▶ [Directive] Rewrite the stretch of entries from the line containing "Click the popup scrollbar up arrow" through the line containing "click(211, 53)" as a numbered list, leaving out blank lines.

Rows of pointing data:
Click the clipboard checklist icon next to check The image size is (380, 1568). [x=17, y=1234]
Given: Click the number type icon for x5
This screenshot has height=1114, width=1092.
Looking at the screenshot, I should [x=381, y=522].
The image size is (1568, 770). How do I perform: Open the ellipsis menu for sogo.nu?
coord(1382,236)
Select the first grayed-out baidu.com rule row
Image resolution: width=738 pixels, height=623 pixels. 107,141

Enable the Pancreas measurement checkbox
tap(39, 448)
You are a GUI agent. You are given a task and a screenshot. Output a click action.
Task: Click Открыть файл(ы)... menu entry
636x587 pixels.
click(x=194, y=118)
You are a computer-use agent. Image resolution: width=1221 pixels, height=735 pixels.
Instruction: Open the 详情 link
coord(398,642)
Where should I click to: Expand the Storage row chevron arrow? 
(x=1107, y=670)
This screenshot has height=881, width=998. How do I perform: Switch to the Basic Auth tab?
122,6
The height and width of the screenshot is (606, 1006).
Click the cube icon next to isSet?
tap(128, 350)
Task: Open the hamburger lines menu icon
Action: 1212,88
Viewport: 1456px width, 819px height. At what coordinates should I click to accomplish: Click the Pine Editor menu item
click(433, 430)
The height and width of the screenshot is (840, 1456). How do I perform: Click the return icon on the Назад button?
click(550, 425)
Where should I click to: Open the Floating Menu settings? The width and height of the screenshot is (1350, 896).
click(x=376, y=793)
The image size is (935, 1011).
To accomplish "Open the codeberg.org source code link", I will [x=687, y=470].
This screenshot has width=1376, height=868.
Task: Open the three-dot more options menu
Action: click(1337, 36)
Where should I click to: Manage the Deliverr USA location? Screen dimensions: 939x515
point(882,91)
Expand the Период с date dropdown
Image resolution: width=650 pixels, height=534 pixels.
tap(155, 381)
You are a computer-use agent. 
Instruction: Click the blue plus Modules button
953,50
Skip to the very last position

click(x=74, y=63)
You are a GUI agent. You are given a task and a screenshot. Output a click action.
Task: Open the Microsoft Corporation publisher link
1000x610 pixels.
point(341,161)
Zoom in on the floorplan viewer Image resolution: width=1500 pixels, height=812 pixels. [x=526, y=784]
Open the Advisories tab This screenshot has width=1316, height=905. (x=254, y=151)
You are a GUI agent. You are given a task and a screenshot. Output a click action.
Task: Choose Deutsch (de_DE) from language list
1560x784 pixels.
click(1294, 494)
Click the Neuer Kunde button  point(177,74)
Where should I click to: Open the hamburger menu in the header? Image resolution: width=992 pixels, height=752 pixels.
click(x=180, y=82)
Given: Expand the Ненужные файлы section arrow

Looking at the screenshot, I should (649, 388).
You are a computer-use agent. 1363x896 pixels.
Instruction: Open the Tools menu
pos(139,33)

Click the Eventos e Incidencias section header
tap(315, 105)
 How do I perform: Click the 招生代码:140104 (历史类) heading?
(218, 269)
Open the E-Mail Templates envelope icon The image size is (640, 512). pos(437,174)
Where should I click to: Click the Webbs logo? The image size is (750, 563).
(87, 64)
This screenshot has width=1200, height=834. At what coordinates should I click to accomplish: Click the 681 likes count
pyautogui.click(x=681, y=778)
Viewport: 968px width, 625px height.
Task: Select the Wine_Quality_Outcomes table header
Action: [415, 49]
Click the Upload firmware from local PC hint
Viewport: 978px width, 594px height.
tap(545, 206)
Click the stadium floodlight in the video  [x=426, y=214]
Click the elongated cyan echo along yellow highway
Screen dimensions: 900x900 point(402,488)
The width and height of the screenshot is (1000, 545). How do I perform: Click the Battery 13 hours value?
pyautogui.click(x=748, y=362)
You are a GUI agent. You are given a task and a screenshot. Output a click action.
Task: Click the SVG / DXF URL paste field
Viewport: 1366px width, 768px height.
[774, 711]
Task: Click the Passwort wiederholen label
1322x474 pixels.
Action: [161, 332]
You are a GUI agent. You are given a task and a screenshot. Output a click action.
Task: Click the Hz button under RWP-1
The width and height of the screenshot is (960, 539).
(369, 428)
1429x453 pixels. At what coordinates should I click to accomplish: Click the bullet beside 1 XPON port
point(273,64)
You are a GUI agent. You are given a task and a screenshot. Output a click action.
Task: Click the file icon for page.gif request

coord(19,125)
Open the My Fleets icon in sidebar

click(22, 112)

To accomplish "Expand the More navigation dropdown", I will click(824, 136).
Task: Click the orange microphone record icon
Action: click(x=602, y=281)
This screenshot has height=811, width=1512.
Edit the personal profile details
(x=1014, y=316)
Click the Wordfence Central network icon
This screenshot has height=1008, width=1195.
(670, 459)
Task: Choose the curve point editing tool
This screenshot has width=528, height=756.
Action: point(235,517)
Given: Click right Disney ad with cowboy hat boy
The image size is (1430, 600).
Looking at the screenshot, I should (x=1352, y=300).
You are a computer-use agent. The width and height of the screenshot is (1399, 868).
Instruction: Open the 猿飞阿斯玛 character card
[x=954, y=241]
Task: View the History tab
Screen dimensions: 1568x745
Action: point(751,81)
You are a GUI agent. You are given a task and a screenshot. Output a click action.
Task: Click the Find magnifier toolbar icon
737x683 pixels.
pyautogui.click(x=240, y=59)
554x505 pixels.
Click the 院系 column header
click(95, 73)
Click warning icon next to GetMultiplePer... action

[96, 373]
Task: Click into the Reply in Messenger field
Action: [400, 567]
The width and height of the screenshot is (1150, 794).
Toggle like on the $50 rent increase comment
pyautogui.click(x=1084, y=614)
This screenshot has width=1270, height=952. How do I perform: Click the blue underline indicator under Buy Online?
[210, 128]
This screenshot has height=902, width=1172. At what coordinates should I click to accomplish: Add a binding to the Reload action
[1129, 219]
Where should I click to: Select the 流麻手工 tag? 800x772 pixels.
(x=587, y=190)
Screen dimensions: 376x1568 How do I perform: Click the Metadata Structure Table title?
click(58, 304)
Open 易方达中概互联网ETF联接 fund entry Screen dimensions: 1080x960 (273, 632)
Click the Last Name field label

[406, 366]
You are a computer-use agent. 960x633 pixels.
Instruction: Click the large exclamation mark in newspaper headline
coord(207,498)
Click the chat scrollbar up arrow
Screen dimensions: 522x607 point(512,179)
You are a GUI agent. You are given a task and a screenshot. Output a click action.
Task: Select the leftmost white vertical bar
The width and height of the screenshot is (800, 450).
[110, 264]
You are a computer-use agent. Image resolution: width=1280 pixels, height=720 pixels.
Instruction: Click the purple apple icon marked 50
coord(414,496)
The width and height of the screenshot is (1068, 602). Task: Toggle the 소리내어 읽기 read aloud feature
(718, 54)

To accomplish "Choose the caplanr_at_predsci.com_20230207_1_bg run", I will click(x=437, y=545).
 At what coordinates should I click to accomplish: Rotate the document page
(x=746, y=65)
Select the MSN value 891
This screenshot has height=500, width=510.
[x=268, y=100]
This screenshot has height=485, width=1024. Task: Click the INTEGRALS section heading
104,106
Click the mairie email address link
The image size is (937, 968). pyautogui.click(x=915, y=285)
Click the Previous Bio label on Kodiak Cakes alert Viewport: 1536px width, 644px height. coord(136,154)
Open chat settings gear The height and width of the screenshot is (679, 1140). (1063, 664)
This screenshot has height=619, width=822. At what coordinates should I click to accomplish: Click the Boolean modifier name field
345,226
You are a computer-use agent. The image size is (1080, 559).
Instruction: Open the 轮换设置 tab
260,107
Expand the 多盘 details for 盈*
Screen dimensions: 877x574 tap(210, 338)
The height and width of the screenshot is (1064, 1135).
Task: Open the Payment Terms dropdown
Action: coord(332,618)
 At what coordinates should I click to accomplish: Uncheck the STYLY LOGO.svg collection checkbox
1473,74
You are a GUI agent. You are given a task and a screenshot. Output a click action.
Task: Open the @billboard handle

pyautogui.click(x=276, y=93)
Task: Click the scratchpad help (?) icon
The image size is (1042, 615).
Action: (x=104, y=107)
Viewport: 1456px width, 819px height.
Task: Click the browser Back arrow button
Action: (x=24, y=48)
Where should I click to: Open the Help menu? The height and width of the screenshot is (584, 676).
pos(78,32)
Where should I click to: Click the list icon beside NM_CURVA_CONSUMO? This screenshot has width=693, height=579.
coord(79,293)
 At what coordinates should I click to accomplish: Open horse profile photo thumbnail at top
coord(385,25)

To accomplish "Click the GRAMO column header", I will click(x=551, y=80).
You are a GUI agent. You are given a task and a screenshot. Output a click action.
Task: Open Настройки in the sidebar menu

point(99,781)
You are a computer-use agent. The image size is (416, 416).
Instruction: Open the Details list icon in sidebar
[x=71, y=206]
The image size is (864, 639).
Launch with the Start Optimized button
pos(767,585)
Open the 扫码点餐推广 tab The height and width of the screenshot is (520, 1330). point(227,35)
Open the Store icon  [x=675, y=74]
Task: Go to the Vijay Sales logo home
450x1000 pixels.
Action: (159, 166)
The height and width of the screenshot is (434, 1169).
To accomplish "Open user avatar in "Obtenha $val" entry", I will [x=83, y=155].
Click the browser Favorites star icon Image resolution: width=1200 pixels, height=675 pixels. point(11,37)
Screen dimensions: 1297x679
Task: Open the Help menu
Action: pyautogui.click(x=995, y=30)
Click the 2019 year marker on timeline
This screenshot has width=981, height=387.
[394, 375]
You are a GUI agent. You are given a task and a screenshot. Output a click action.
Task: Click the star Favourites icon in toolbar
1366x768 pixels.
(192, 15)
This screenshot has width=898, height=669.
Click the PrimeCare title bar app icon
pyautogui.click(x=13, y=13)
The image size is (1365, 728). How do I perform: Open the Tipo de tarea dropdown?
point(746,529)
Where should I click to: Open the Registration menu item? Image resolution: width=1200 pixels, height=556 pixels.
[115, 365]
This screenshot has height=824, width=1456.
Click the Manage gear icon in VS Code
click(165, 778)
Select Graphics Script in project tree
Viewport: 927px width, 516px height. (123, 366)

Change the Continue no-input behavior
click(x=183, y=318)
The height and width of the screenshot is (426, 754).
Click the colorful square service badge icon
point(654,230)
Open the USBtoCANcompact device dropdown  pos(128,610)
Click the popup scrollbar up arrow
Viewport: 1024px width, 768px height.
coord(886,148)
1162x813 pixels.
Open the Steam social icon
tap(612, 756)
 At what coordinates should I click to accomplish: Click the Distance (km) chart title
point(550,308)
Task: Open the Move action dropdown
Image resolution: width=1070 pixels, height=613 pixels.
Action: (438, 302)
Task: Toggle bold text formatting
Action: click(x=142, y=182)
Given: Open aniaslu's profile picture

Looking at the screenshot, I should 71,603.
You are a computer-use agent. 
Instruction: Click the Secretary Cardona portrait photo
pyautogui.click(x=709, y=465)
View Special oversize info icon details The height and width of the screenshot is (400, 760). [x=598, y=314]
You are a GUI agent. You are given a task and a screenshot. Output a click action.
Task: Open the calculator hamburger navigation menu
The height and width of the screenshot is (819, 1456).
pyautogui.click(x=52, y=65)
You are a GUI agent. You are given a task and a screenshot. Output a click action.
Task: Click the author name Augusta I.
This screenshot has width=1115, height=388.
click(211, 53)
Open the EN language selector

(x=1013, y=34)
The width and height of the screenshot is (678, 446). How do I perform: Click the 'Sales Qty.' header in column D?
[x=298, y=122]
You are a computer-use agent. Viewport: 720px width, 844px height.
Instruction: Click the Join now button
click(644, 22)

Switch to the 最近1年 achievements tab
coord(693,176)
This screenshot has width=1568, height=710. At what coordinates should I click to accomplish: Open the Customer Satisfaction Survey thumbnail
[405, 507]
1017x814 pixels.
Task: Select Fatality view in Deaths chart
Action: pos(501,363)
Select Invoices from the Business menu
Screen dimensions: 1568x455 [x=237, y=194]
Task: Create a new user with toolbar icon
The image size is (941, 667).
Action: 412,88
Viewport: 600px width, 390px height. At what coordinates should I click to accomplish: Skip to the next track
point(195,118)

▶ [Task answer]
1. Click the popup scrollbar up arrow
2. Viewport: 1024px width, 768px height.
3. coord(886,148)
4. 1162x813 pixels.
5. Open the Steam social icon
6. tap(612, 756)
7.  At what coordinates should I click to accomplish: Click the Distance (km) chart title
8. point(550,308)
9. Task: Open the Move action dropdown
10. Image resolution: width=1070 pixels, height=613 pixels.
11. Action: (438, 302)
12. Task: Toggle bold text formatting
13. Action: click(x=142, y=182)
14. Given: Open aniaslu's profile picture
15. Looking at the screenshot, I should 71,603.
16. You are a computer-use agent. 
17. Instruction: Click the Secretary Cardona portrait photo
18. pyautogui.click(x=709, y=465)
19. View Special oversize info icon details The height and width of the screenshot is (400, 760). [x=598, y=314]
20. You are a GUI agent. You are given a task and a screenshot. Output a click action.
21. Task: Open the calculator hamburger navigation menu
22. The height and width of the screenshot is (819, 1456).
23. pyautogui.click(x=52, y=65)
24. You are a GUI agent. You are given a task and a screenshot. Output a click action.
25. Task: Click the author name Augusta I.
26. This screenshot has width=1115, height=388.
27. click(211, 53)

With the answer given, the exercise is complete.